Il ressortait également du contrat de travail que les commissions n'étaient définitivement acquises qu'après paiement total des commandes effectuées par la clientèle. Le conseil des prud'hommes a été saisi sur des demandes de rappels de salaires et commissions, lequel a fait droit aux demandes.

La société employeur a donc interjeté appel se prévalant du contrat de travail liant la société et le salarié et de la clause de bonne fin insérée dans ce contrat, pour justifier du décomissionnement du salarié. La chambre sociale de la Cour de Cassation a rejeté le pourvoi de la société.

Pour la chambre sociale de la Cour de Cassation « s'il peut être contractuellement prévu que les commandes non menées à bonne fin n'ouvrent pas droit à commission, c'est à la condition que ce soit sans faute de l'employeur et sans que le salarié soit privé des commissions qui lui étaient dues sur des contrats effectivement réalisés. »

Or en l'espèce, le VRP avait été privé de ses commissions de façon systématique dés qu'un délai de trente jours était écoulé entre la date de passation de la commande et le défaut de règlement. La chambre sociale de la Cour de Cassation a donc sanctionné l'employeur qui faisait peser sur la clause de bonne fin une automaticité systématique sans rechercher le motif du défaut de règlement du client.

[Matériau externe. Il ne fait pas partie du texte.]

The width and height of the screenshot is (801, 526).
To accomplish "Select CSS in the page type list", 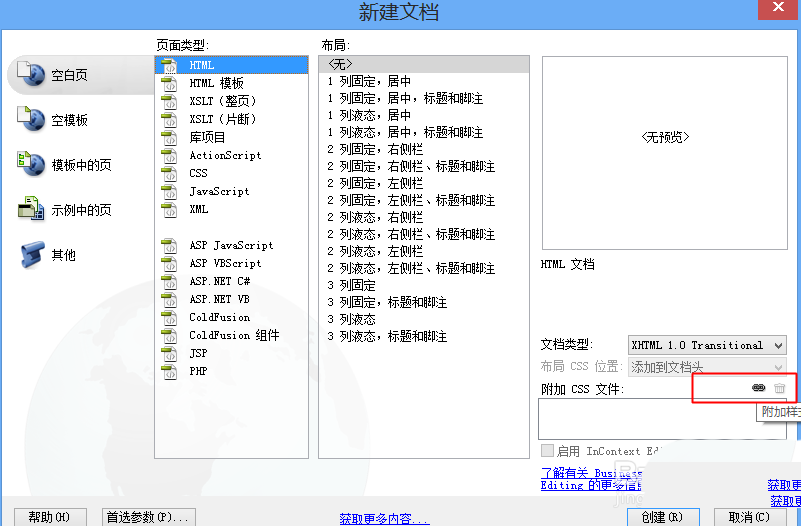I will 198,173.
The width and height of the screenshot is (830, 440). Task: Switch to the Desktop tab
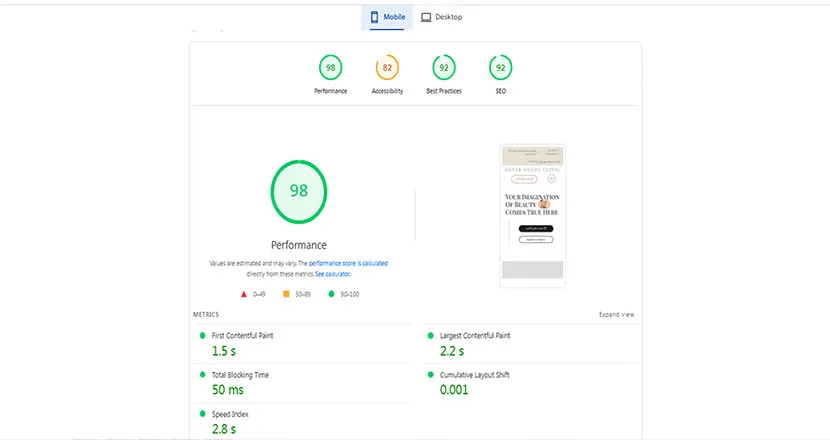442,17
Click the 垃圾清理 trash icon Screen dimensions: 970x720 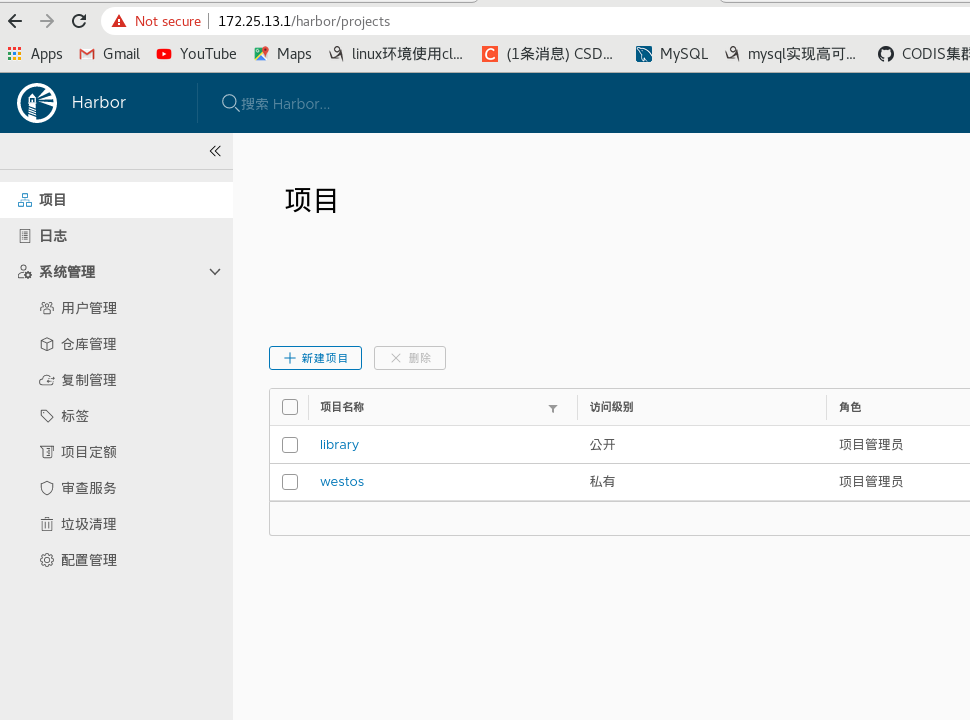pos(46,524)
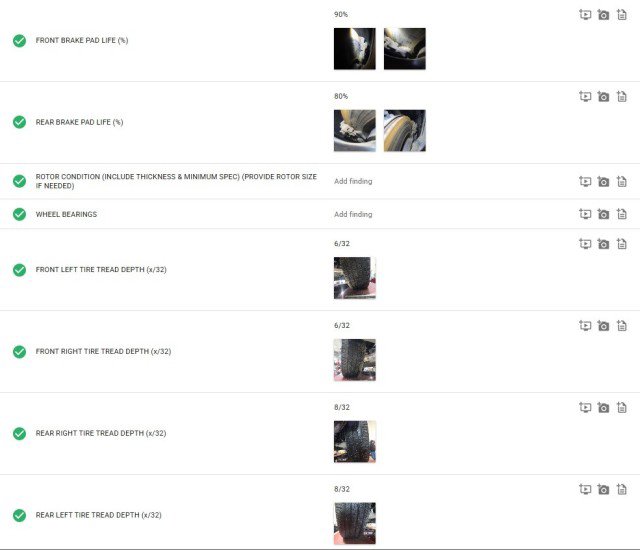Add a video to Front Brake Pad Life

coord(585,15)
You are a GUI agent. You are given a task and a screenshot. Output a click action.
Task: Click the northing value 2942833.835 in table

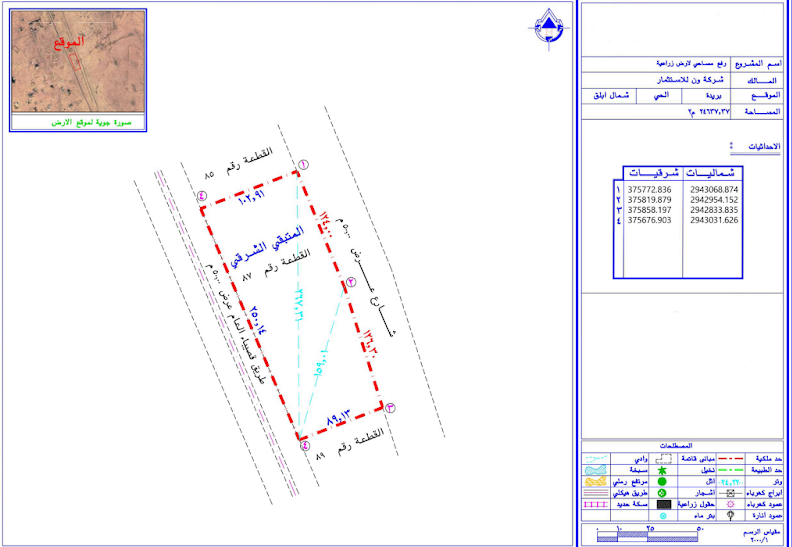pos(714,210)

L'employeur ne donnait pas non plus la possibilité au VRP de prétendre de nouveau au paiement des commissions pour le cas où le client réglerait les factures dues. Au contraire, le montant desdites commissions était reversé à un cabinet de recouvrement aux fins de recouvrement de l'impayé.

L'employeur sera donc d'une extrême vigilance dans la rédaction de ses contrats de travail et notamment s'il entend insérer une clause de bonne fin sous peine de voir constater judiciairement la nullité de cette clause.